Memory Th17 cell-mediated protection against lethal secondary pneumococcal pneumonia following influenza infection

Abstract

Streptococcus pneumoniae (Sp) frequently causes secondary pneumonia after influenza A virus (IAV) infection, leading to high morbidity and mortality worldwide. Concomitant pneumococcal and influenza vaccination improves protection against coinfection but does not always yield complete protection. Impaired innate and adaptive immune responses have been associated with attenuated bacterial clearance in influenza virus-infected hosts. In this study, we showed that preceding low-dose IAV infection caused persistent Sp infection and suppression of bacteria-specific T-helper type 17 (Th17) responses in mice. Prior Sp infection protected against subsequent IAV/Sp coinfection by improving bacterial clearance and rescuing bacteria-specific Th17 responses in the lungs. Furthermore, blockade of IL-17A by anti-IL-17A antibodies abrogated the protective effect of Sp preinfection. Importantly, memory Th17 responses induced by Sp preinfection overcame viral-driven Th17 inhibition and provided cross-protection against different Sp serotypes following coinfection with IAV. These results indicate that bacteria-specific Th17 memory cells play a key role in providing protection against IAV/Sp coinfection in a serotype-independent manner and suggest that a Th17-based vaccine would have excellent potential to mitigate disease caused by coinfection.
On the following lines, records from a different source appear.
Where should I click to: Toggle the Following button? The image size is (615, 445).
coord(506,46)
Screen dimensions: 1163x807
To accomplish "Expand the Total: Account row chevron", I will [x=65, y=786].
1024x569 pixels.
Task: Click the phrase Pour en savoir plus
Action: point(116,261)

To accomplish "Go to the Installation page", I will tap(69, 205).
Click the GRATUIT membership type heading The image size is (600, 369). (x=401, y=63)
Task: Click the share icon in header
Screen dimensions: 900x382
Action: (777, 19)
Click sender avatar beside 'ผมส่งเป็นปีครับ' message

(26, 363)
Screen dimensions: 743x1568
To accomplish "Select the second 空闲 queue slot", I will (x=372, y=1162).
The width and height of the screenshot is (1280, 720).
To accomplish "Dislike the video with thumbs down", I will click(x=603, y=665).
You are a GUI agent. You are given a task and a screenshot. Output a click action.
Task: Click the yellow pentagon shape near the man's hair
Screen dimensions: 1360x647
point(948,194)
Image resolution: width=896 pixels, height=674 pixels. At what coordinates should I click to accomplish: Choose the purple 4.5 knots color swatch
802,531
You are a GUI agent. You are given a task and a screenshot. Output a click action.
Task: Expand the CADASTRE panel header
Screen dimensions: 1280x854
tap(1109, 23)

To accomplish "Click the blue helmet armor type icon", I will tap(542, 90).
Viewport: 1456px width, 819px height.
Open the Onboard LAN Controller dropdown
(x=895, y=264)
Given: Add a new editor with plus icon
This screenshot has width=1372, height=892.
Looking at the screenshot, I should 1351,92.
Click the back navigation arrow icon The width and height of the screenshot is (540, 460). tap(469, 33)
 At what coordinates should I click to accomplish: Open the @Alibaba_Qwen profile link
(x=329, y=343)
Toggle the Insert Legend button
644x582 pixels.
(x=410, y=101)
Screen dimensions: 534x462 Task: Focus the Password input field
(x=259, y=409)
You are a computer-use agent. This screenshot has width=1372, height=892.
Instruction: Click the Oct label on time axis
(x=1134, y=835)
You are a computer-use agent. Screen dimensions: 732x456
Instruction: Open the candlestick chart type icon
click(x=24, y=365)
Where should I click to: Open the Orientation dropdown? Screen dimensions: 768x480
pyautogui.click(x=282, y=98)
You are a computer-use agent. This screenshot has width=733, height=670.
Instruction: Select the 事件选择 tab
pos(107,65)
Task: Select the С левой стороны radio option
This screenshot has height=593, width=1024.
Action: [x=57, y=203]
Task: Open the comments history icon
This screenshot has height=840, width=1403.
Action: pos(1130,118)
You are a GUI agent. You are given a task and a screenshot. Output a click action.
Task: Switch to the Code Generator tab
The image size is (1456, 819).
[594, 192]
IMPORTANCE Streptococcus pneumoniae (Sp) frequently causes secondary bacterial pneumonia after influenza A virus (IAV) infection, leading to increased morbidity and mortality worldwide. Current pneumococcal vaccines induce highly strain-specific antibody responses and provide limited protection against IAV/Sp coinfection. Th17 responses are broadly protective against Sp single infection, but whether the Th17 response, which is dramatically impaired by IAV infection in naïve mice, might be effective in immunization-induced protection against pneumonia caused by coinfection is not known. In this study, we have revealed that Sp-specific memory Th17 cells rescue IAV-driven inhibition and provide cross-protection against subsequent lethal coinfection with IAV and different Sp serotypes. These results indicate that a Th17-based vaccine would have excellent potential to mitigate disease caused by IAV/Sp coinfection.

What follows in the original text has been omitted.